8 Tbsp. butter, cold and cut into small chunks
1/4 pound grated cheddar (about 1 cup)
1/2 tsp kosher salt
1/8 tsp white pepper
Pinch of cayenne (I think I used about 1/4 tsp)
1 cup plus 2 tbsp. all purpose flour (I used all trumps bread flour because here it's that or whole wheat)
1 tsp. Worcestershire sauce

1. Put the butter, cheese, salt, white pepper, and cayenne in a food processor and pulse until the butter is broken up into bits and the mixture forms small curds, like cottage cheese. Add the flour and pulse until combined. It will now look more like wet couscous. Add the Worcestershire sauce and pulse again. The dough should be moist and come together in your hands.

2. Turn the dough onto a work surface and knead it once or twice until it forms a ball. Pat it into a disk, wrap in plastic, and chill for at least an hour.
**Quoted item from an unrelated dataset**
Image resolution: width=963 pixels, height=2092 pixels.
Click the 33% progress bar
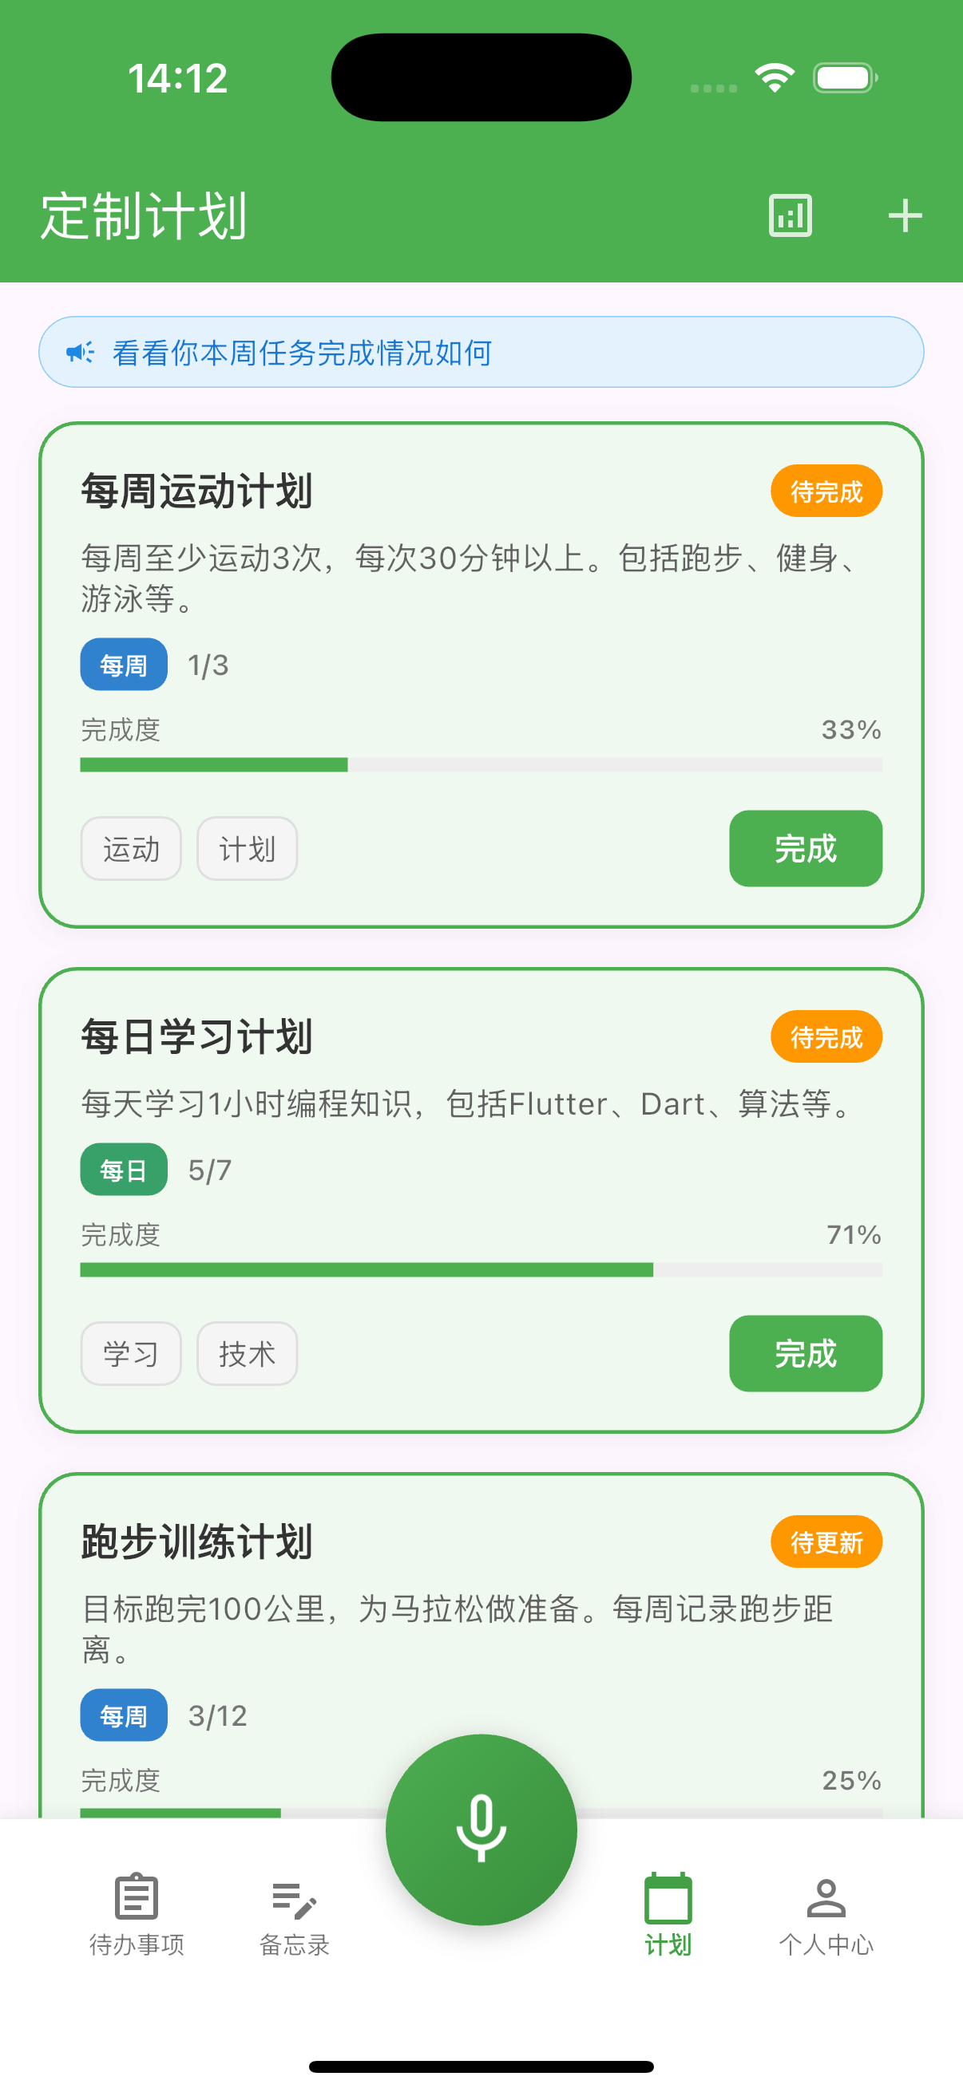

3. Preheat the oven to 350 degrees F.

4. Roll the dough out a scant 1/4 inch thick. (If the dough seems sticky, flour the work surface, though you probably won't need to.) Using a fluted wheel cutter (if you have one; if not a knife is fine) and a ruler, cut the dough into long 1-inch-wide strips and then cut the strips into 1-inch squares. Gather and re-roll the scraps and continue cutting.

5. Place on an ungreased cookie sheet. The crackers won't expand, so you can fit them fairly tightly. Make a small hole in the center of each cracker with a skewer or the stem of an instant-read thermometer. A toothpick isn't quite big enough.

It's at this point you realize, "This is gonna be AWESOME!"
6. Bake for about 15 minutes, until the crackers darken just a bit. Cool completely on a rack and store in a cookie tin for up to a week.

As if they'll last that long.

Makes 70 to 80 crackers.

The first batch was amazing. The next batch I made, I doubled the recipe and probably quadrupled the amount of wine I had before making them, so they didn't turn out as well. Actually, come to think of it, the first time I made them I was low on cheddar, so I used half smoked Gouda  And I don't like cheddar, but I love Gouda, so that might have something to do with it.

Seriously, though. I would have taken an artistic macro photo in a bowl or something, but they were all gone by the time the light was right for that. Bottom line - make the cheez-its, buy the book, look out for ducks. Now you know.